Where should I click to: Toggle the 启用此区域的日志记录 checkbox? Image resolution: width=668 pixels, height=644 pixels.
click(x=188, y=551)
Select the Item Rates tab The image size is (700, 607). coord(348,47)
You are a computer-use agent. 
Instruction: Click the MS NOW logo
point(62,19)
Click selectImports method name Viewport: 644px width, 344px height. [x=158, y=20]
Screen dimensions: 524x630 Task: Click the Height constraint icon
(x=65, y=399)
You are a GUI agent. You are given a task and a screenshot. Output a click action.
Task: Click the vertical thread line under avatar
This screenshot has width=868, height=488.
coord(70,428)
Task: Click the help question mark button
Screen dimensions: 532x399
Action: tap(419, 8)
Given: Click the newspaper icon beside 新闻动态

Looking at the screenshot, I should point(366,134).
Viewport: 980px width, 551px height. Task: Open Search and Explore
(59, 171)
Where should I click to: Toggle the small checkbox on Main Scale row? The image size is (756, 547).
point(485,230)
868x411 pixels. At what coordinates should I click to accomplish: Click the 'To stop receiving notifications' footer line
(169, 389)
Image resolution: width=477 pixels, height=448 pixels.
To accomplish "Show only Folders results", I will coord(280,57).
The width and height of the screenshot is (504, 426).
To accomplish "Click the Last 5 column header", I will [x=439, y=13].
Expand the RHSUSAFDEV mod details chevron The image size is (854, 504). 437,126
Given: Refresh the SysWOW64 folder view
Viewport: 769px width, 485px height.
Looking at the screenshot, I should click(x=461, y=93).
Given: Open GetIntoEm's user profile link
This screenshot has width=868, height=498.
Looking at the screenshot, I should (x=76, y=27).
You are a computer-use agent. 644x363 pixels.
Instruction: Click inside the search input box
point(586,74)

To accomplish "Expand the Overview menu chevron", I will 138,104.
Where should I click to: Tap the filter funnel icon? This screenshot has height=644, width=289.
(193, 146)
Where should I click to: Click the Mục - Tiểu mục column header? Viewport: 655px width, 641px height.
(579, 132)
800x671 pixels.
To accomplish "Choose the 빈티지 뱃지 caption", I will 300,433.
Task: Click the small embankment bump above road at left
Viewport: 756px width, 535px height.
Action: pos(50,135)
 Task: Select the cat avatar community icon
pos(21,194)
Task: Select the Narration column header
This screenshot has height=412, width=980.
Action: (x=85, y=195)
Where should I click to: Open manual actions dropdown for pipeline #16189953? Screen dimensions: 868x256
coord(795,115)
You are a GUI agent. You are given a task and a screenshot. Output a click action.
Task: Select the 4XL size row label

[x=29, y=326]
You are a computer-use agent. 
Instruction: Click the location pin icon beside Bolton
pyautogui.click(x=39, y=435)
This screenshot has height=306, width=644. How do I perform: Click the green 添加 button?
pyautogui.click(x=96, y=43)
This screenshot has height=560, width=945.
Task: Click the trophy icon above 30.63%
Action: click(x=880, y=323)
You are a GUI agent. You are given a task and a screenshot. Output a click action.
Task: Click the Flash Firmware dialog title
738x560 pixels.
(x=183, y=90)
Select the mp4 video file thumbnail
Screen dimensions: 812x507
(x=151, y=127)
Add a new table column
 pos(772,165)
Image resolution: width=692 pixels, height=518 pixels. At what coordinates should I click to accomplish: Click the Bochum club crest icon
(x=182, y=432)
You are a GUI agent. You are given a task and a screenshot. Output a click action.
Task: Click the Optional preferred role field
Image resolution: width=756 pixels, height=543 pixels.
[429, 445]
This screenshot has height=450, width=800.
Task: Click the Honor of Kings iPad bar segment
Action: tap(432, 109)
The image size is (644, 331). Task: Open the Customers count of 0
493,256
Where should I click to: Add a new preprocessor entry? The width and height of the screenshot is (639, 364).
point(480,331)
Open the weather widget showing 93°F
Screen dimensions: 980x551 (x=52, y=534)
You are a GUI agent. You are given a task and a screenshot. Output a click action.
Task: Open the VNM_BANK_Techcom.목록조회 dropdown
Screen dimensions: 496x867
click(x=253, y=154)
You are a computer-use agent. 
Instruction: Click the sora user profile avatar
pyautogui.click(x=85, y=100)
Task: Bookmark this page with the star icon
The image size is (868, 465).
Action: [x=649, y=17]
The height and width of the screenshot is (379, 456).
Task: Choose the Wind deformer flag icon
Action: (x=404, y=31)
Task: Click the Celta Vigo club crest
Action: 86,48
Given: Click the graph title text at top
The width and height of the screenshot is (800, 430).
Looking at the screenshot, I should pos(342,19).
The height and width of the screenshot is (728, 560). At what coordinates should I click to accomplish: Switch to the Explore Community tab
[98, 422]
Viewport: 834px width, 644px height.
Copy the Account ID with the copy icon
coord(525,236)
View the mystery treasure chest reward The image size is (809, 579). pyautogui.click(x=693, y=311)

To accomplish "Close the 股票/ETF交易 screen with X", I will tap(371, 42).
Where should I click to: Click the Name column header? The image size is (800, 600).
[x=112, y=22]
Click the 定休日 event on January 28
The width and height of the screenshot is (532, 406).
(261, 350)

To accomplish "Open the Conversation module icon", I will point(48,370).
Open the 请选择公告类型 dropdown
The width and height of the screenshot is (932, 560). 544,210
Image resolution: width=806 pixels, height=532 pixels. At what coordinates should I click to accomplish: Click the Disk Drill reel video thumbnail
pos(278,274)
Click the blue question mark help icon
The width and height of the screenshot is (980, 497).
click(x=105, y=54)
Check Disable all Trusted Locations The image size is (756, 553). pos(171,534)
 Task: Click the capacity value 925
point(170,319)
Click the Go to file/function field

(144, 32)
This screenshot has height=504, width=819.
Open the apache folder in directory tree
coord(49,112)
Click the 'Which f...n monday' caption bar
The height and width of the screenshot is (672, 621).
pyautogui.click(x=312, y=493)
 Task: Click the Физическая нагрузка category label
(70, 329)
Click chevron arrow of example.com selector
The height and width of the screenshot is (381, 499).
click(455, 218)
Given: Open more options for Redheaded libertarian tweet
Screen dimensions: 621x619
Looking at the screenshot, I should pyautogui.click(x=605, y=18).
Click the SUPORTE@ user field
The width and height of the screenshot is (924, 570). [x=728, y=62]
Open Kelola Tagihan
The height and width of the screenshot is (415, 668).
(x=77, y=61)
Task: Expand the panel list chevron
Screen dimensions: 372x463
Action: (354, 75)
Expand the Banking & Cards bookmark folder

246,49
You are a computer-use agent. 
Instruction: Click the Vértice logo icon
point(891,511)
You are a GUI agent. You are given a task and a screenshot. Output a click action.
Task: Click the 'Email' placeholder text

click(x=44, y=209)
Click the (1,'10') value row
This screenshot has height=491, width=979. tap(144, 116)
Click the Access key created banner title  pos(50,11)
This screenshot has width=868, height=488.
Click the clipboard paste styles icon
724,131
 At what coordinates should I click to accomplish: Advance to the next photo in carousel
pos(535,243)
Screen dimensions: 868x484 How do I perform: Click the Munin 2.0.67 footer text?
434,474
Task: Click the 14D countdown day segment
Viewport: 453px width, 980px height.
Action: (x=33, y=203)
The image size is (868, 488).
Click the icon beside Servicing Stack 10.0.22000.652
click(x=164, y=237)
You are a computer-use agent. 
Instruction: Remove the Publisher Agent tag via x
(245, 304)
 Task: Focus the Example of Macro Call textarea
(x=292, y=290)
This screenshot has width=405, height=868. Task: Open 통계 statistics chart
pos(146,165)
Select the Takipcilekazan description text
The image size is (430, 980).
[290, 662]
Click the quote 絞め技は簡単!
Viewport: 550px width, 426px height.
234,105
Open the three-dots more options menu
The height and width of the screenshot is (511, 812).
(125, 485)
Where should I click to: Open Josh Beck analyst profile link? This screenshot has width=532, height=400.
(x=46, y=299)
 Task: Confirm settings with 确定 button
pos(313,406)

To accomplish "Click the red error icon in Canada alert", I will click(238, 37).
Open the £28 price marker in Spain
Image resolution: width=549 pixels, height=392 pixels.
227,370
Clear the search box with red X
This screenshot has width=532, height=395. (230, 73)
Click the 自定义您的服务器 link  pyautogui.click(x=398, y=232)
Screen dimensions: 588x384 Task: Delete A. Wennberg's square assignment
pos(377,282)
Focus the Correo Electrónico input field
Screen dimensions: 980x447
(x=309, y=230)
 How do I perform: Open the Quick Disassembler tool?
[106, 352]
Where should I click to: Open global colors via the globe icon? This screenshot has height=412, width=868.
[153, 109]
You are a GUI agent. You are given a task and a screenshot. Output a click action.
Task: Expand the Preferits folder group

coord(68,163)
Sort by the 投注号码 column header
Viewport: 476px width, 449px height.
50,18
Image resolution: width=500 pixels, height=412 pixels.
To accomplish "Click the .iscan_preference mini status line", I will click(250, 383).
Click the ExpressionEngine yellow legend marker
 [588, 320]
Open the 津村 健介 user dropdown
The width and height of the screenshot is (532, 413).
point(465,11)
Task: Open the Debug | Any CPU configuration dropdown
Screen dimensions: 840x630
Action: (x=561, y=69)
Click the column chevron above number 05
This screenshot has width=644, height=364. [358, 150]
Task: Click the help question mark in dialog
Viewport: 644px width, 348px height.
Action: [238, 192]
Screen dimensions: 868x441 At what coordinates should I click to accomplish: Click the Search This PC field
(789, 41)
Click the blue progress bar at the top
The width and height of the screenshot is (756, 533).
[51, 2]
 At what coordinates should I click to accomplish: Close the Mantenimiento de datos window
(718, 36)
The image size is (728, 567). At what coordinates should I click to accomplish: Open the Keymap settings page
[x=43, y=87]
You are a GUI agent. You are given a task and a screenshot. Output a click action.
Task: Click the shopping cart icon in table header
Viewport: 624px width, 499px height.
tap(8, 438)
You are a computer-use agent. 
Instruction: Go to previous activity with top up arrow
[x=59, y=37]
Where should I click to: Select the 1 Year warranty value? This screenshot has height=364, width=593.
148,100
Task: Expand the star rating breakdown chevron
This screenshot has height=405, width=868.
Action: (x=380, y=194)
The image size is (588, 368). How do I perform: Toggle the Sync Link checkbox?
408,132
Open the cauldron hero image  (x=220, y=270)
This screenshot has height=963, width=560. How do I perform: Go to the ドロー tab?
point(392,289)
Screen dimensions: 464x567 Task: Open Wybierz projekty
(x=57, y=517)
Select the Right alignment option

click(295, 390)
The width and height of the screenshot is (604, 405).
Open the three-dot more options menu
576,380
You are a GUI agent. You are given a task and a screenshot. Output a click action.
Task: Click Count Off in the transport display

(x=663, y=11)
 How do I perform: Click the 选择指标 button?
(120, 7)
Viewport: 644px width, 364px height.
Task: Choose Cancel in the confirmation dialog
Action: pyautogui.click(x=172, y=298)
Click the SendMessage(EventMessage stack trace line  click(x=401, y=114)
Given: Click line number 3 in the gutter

• **Assignment**
Exactly how many lines of the data include the word "question"? Reply with that number only.

• **Solution**
3